Blanco's research has been supported by the NIH, NSF, the Social Security Administration, the Robert Wood Johnson Foundation, the CFPB, the Pew Charitable Trusts, and others, and has appeared in journals including the Journal of Economic Behavior and Organization, The Gerontologist, Journal of Medical Internet Research, World Development, and Behavioural Public Policy. She currently holds affiliations with the National Bureau of Economic Research, J-PAL, the Julian Bond Institute, and UCLA's Center for Health Innovation and Maximizing Eldercare (CHIME), and has served as a Visiting Scholar at the Consumer Financial Protection Bureau and a Visiting Senior Scholar at the Federal Reserve Bank of Minneapolis. In addition to her work with the COBE Lab, Dr. Blanco conducts research on Latin American economic development and currently serves as a Visiting Fellow for Latin America at the Wilson Center, where she works on policy analysis examining U.S.–Latin America relations.

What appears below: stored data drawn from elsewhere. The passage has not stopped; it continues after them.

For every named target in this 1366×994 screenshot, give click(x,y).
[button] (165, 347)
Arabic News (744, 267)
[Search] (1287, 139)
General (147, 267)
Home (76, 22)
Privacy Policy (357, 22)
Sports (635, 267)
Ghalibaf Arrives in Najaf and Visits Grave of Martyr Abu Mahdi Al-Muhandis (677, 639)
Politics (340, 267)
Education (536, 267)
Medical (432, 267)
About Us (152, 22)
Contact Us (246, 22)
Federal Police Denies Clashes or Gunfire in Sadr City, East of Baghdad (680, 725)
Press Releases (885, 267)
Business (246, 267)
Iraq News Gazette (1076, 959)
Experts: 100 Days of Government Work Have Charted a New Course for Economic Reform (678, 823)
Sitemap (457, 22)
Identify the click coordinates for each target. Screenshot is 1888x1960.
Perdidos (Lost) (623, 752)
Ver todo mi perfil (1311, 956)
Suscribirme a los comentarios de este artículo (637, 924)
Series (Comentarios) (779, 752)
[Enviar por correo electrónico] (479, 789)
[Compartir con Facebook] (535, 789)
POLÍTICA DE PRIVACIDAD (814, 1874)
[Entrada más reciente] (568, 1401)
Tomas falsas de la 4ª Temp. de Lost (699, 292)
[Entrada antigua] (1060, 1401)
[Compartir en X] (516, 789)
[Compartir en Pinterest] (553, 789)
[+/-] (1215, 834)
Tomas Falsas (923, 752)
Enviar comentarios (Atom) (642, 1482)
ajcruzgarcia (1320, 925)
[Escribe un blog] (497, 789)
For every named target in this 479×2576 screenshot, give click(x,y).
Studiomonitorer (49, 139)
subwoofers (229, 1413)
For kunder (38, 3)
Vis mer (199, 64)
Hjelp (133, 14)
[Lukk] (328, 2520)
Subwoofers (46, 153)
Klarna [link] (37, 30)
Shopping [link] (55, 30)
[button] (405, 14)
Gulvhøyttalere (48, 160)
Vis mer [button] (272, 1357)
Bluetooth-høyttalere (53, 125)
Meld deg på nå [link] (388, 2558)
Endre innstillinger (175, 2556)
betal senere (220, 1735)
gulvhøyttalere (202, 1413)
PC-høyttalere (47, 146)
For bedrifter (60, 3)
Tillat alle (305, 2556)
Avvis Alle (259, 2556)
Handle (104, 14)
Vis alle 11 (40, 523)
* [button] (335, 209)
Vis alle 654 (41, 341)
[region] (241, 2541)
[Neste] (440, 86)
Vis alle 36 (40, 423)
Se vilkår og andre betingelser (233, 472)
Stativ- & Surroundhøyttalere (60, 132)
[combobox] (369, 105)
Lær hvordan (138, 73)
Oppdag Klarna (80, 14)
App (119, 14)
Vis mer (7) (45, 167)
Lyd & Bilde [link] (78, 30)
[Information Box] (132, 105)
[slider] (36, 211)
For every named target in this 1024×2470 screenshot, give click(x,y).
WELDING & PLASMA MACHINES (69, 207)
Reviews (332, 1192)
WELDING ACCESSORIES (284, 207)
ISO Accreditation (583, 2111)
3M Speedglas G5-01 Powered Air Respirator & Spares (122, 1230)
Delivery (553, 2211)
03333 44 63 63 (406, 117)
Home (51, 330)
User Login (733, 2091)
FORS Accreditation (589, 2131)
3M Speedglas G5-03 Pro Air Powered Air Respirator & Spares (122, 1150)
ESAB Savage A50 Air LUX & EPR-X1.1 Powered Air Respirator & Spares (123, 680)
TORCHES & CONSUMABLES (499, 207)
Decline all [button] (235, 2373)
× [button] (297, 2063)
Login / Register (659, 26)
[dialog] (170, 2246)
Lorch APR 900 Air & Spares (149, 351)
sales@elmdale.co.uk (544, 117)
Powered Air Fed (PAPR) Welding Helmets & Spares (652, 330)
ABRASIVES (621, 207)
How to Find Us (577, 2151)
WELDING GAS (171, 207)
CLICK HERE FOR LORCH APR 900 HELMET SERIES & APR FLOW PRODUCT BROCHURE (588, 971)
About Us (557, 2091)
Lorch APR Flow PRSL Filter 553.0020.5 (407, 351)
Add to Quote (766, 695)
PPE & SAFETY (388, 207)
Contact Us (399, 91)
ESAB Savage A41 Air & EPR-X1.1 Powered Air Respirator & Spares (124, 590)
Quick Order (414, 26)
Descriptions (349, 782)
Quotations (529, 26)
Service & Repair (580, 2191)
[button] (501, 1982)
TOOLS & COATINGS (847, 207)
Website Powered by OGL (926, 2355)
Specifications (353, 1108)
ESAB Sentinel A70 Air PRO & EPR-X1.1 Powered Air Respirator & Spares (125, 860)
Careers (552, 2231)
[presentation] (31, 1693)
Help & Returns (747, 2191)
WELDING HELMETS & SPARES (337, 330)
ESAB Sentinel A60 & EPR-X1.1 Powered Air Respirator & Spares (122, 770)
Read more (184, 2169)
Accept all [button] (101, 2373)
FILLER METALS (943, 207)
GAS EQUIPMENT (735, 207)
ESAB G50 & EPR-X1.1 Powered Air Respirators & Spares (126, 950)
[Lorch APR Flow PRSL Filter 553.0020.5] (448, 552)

Mentoring students is central to Dr. Blanco's work. Through the COBE Lab, she collaborates with MPP students as co-researchers, many of whom go on to co-author peer-reviewed publications and policy briefs. Her research is grounded in long-standing partnerships with community organizations across Los Angeles and aims to translate rigorous evidence into tools and programs that meaningfully improve people's lives.

 

 

 


 

Our Community and Research Partners

The COBE Lab's work is made possible by the trust and collaboration of our community partners. Organizations across Los Angeles and Ventura Counties open their doors to the lab, connect us with the communities at the center of our research, and ensure that our studies reflect community priorities and lived experiences. We are deeply grateful for these partnerships, and we honor them by sharing our findings with our partners and translating evidence into programs that serve their communities. We also collaborate with research organizations and funders on projects that draw on state and national data, allowing the lab to connect what we learn locally to broader policy conversations.

Together, these partnerships reflect Pepperdine's commitment to scholarship for greater purpose and the School of Public Policy's strategic focus on research that advances human flourishing. By promoting financial well-being and health among populations too often left out of policy conversations, the lab carries that mission into the communities it serves.